It may be that his conduct to Bradshaw resulted from this religious mood. Religion is associated with the idea of sacrifice and if the suffering was likely to be Peter’s rather than Reuben’s, Reuben sacrificed, at least, the contemptuous kindliness he felt towards Peter. His first action was to set in motion against Bradshaw the machinery by which he had crushed other small manufacturers out of trade.

In those days, the power-loom had not become a serious competitor of the hand-loom and the hand-weavers chiefly worked looms standing in sheds attached to their cottages or (for humidity’s sake, not health’s) in a cellar below them; but they used by now power-spun yarn which was issued to them by the manufacturers. Reuben had permitted Peter to go on spinning in his factory: he now sent round to the weavers the message that Peter’s yarn was taboo and that if they dealt with Peter they would never deal with Hepplestall. It was enough: the weavers were implicitly Reuben’s thralls, for without his yarn they could no longer rely on supplies at all. Peter was doomed. Reuben had not even, as had been necessary at first, to go through the process of undercutting his prices; he had only to tell the weavers that Peter was banned and they had no alternative but to obey.

So far Peter had been allowed, by exception, to remain in being as a factory-owner, which placed him on a sort of equality with Reuben, as a little, very little brother, and now brotherliness between a Bradshaw and the man on whom Dorothy Verners smiled was a solecism. Reuben could not dictate in other districts—yet—but, in his own, there were to be no people of Bradshaw’s caliber able to say of themselves that they, like Hepplestall, had factories. There would be consequences for Phoebe. He did not give them a second thought. They were what followed inevitably from the placing of Phoebe by Dorothy Verners, they were neither right nor wrong, just nor unjust, they had to be—because of what Dorothy had said when she made, lightly, a dialectical score off Reuben.

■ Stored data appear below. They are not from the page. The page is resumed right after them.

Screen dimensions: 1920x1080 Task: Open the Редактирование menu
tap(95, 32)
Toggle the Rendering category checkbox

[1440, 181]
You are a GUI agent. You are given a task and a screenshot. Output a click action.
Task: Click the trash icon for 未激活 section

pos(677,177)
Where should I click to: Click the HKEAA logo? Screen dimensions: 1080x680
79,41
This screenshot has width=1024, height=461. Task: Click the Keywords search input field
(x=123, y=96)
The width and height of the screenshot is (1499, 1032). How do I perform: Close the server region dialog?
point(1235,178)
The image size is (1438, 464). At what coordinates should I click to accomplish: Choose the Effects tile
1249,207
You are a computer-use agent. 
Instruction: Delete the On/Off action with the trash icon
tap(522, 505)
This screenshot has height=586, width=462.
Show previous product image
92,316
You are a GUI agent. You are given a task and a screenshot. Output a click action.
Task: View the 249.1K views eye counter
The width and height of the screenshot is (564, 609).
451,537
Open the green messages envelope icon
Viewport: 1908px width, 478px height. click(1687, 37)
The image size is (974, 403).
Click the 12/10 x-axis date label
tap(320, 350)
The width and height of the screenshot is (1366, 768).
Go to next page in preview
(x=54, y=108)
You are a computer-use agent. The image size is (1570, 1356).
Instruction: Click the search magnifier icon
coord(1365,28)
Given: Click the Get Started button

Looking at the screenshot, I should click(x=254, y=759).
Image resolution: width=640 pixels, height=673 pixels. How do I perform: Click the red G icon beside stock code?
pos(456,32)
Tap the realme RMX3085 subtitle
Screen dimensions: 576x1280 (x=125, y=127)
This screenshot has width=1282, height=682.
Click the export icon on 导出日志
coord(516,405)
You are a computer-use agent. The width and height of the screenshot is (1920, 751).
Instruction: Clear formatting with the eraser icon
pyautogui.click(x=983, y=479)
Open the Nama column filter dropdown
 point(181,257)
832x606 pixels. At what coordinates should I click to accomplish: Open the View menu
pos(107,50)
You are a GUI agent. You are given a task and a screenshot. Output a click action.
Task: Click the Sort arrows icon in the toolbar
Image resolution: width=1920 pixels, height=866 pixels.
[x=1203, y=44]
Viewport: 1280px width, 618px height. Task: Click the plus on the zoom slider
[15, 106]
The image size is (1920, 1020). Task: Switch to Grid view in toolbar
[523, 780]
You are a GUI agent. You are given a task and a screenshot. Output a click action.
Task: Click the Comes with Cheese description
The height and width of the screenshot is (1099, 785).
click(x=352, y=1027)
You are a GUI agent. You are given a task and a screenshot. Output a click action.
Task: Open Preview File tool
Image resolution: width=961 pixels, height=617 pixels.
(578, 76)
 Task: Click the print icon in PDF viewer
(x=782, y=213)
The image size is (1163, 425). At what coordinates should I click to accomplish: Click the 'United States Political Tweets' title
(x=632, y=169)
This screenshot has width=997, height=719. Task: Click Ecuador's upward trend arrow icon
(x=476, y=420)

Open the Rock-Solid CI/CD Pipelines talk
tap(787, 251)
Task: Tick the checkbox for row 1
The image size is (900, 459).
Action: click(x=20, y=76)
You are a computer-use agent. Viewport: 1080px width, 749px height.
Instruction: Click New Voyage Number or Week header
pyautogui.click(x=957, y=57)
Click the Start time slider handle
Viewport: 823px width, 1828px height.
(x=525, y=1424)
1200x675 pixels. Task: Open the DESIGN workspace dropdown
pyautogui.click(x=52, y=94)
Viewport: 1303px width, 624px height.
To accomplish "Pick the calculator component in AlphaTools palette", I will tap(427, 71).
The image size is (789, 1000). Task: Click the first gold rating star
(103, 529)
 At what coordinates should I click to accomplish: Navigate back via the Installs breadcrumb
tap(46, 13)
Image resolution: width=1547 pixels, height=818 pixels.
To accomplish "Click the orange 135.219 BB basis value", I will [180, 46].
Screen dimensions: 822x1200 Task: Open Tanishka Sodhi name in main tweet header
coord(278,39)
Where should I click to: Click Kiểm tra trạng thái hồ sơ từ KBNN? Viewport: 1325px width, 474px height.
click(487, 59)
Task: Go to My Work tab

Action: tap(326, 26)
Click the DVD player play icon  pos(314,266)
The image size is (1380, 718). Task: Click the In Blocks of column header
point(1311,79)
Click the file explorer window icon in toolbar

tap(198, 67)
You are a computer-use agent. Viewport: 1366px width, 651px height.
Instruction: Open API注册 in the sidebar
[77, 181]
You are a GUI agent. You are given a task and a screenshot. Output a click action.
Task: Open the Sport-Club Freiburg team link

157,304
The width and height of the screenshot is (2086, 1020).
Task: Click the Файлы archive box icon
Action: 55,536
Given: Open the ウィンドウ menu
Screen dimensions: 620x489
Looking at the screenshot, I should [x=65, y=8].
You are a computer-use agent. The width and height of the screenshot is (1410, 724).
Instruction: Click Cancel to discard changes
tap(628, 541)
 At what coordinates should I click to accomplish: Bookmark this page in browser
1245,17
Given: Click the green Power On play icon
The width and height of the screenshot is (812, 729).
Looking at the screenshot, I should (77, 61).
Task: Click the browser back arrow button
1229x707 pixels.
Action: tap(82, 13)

He left that fish to fry and went (miraculously directed) to dine with the Verners. He dined more than once with the Verners, he was made to feel that he was at home in the Verners house, so that one suave summer evening, after he had had a pleasantly formal and highly satisfactory little tête-à-tête with Luke as they sat together at their wine, he led Dorothy through the great window on to the lawn and found an arbor in a shrubbery. There was no question of her willingness, and it hardly surprised him that there should be none, for he was growing accustomed to his miracle as one grows accustomed to anything.

“Still, there is a thing which puzzles me,” he said. “You were in London. Did you see Sir Harry Whitworth there?”

Dorothy made a hole in the gravel with her toe, and the hole seemed to interest her gravely. Then she looked up slowly and met Reuben’s eye. “Sir Harry Whitworth is nothing to me,” she said.

And he supposed Sir Harry to have proposed and to have been refused, which was broad truth if it wasn’t literal fact.

Refused Sir Harry? And why? For him! The miracle increased.

“This is the crowning day of my life,” he said. “It is a day for which I lived in hope. I saw this day, I saw you like golden sun on a far horizon. That the day has come so soon is miracle.” He took her hand. “Dorothy Verners, will you marry a manufacturer?”

“I will marry you, Reuben,” she said, and his kiss was sacramental.